_The request:_
Pick out each line in the items below that contains the word "Default", and copy those lines.

_Materials provided:_
********

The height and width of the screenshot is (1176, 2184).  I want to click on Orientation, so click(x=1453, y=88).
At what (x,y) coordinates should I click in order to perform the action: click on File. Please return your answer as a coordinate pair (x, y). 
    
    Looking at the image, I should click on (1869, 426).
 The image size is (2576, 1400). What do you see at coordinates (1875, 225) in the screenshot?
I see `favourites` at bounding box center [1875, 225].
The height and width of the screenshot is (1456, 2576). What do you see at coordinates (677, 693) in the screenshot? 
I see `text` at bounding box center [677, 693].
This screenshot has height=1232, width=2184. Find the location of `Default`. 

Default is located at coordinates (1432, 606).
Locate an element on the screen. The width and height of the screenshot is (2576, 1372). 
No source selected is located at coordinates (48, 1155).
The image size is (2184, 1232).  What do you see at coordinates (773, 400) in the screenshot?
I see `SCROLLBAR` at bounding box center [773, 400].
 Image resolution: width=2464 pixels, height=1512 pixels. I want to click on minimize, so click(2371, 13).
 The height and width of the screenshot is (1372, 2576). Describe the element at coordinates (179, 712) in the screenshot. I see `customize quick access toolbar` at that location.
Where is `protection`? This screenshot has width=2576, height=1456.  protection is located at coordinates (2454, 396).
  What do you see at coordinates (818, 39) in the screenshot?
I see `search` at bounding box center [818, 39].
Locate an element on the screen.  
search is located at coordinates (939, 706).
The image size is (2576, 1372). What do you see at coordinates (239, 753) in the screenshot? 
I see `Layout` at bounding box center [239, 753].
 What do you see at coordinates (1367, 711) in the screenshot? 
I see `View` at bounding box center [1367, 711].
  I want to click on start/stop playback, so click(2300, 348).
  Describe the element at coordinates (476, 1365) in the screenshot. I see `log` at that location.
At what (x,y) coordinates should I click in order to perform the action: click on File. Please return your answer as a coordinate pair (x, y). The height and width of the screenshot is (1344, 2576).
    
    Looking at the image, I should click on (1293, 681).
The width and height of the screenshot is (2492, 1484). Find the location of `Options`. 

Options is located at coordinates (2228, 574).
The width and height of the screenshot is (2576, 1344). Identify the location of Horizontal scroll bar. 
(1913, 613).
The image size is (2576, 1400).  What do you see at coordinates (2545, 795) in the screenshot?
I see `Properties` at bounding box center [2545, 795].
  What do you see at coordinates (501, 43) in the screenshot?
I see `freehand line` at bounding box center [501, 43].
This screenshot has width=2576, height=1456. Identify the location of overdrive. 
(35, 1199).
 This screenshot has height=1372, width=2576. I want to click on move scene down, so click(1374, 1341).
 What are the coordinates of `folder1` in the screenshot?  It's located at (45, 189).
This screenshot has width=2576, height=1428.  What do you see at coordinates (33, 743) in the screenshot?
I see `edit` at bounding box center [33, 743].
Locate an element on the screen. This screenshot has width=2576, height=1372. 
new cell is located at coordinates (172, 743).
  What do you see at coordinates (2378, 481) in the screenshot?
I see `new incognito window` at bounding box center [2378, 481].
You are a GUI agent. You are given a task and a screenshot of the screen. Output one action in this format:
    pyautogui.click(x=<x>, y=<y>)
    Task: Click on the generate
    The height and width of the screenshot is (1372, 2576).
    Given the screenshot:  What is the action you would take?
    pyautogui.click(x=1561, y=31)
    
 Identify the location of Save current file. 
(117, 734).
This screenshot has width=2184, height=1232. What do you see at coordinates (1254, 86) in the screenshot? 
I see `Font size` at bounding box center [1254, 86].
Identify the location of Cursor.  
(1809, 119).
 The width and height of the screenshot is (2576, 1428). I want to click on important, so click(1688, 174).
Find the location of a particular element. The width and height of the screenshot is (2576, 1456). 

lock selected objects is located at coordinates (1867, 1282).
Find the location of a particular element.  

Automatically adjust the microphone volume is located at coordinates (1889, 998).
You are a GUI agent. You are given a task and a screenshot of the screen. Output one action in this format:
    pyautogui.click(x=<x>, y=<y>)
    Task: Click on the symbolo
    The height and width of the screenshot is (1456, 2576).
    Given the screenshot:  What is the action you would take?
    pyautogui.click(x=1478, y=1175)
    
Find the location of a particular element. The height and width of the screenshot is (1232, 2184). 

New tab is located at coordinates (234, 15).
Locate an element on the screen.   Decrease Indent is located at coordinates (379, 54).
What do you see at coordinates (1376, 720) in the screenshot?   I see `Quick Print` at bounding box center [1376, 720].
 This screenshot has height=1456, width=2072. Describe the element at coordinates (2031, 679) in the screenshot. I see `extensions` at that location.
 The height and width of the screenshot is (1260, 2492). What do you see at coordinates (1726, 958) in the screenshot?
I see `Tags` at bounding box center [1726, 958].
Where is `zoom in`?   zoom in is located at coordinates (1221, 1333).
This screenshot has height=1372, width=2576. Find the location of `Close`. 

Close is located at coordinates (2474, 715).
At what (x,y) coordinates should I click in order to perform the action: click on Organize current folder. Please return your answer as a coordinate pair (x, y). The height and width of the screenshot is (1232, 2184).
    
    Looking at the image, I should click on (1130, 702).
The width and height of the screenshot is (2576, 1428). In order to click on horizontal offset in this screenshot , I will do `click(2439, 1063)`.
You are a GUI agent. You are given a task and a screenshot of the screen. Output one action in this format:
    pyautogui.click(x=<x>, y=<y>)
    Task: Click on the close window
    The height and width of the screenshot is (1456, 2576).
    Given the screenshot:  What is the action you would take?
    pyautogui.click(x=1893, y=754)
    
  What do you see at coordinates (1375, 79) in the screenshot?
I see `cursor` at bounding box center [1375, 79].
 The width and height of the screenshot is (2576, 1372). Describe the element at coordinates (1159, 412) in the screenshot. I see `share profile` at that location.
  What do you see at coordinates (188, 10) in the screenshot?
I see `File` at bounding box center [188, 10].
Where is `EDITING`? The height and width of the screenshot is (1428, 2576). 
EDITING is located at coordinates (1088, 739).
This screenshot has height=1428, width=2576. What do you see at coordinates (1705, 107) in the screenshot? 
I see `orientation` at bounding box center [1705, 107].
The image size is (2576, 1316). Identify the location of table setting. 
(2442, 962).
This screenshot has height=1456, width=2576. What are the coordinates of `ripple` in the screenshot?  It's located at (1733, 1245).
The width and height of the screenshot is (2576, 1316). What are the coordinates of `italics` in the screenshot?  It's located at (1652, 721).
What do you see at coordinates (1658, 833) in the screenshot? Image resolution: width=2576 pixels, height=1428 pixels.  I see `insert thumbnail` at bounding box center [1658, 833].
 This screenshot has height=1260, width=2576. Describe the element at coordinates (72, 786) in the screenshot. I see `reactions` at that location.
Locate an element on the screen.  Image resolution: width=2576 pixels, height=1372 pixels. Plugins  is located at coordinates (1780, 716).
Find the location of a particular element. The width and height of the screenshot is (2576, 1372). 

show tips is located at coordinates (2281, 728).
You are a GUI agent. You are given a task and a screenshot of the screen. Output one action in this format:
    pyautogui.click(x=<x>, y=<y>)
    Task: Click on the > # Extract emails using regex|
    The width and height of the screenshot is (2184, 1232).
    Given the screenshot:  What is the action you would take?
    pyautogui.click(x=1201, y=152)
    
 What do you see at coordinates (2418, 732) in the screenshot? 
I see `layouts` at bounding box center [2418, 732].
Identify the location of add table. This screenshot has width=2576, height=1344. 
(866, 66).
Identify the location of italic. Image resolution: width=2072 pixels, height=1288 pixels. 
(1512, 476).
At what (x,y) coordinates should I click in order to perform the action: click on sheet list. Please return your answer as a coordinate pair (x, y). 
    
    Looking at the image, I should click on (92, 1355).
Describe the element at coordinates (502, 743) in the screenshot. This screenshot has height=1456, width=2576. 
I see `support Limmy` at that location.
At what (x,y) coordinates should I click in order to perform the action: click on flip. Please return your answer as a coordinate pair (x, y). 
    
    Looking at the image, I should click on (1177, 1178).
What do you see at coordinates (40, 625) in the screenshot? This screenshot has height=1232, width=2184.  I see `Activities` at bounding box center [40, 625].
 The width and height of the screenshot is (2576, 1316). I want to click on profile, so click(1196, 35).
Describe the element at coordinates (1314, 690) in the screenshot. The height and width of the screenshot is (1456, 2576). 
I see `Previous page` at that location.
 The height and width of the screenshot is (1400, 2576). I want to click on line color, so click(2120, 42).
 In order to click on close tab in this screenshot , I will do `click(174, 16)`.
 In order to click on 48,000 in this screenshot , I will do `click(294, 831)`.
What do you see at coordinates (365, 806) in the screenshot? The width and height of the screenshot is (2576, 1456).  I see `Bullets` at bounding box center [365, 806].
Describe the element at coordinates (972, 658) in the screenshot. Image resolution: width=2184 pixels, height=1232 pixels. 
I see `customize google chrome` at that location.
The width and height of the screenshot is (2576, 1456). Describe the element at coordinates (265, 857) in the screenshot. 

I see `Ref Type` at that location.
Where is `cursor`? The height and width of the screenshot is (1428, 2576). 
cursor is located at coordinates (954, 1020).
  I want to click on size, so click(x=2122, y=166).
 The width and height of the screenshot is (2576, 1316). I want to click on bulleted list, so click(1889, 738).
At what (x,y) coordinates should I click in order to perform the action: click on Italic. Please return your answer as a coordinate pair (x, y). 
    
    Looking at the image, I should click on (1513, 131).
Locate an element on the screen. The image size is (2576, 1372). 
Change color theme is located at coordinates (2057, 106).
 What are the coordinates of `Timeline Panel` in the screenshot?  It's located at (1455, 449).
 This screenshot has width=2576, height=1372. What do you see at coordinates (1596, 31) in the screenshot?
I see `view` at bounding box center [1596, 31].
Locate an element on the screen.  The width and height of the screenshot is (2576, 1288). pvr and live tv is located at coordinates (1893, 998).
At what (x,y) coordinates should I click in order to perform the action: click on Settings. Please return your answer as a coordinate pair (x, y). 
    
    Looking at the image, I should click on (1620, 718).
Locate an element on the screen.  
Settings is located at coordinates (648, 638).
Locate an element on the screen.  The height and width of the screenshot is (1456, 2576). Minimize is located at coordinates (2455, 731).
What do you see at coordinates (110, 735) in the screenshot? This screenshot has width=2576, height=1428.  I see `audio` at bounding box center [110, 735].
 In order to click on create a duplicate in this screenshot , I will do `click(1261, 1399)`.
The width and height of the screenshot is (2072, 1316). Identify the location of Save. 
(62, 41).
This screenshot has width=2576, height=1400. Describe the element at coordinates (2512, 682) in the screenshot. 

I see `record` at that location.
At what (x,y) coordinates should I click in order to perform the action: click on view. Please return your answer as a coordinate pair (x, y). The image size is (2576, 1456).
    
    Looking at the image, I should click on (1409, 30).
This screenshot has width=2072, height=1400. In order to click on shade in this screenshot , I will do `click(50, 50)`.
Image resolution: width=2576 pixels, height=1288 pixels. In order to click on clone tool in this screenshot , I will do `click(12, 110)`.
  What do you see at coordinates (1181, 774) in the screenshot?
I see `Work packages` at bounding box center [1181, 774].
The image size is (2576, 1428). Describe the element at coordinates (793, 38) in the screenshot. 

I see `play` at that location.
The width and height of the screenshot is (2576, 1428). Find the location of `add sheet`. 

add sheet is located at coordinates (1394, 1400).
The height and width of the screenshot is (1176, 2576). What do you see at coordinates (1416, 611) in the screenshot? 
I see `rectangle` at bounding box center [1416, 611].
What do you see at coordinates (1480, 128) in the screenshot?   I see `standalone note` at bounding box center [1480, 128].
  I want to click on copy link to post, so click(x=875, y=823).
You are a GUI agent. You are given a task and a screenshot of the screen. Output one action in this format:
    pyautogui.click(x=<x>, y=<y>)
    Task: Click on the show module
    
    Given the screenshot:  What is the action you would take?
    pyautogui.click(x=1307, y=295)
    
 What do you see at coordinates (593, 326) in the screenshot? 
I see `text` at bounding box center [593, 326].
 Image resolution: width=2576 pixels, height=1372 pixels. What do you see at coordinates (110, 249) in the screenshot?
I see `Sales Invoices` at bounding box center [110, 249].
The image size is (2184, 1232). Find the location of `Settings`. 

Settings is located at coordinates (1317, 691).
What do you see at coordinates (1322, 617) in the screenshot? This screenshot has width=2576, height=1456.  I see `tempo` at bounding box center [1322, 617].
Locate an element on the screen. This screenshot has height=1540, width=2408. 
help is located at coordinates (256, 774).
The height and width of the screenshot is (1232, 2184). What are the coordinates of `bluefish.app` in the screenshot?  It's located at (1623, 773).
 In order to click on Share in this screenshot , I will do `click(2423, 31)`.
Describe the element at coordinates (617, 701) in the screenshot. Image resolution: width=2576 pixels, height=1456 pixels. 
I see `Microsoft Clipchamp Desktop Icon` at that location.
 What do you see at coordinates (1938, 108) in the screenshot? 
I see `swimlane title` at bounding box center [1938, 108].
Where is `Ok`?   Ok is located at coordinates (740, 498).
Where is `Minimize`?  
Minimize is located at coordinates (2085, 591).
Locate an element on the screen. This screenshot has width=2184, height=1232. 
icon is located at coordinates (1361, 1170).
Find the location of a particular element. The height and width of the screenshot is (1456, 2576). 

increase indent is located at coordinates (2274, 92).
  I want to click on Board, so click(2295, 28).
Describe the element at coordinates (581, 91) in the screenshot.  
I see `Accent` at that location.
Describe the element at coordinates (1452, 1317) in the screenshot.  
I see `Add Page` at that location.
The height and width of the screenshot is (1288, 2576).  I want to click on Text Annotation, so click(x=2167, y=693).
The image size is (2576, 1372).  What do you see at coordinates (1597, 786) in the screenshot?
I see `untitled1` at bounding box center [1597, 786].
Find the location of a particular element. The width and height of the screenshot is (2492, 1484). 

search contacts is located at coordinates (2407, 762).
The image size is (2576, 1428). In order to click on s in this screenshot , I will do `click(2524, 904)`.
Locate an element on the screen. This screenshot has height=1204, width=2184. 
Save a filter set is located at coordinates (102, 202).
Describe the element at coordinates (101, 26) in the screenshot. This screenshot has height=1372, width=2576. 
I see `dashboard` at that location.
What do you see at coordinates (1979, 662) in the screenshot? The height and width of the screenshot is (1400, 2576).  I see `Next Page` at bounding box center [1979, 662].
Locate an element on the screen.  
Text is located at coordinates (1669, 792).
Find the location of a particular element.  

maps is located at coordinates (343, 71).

********

_Solution to this problem:_
This screenshot has height=1232, width=2184. Find the location of `Default`. 
Default is located at coordinates (1432, 606).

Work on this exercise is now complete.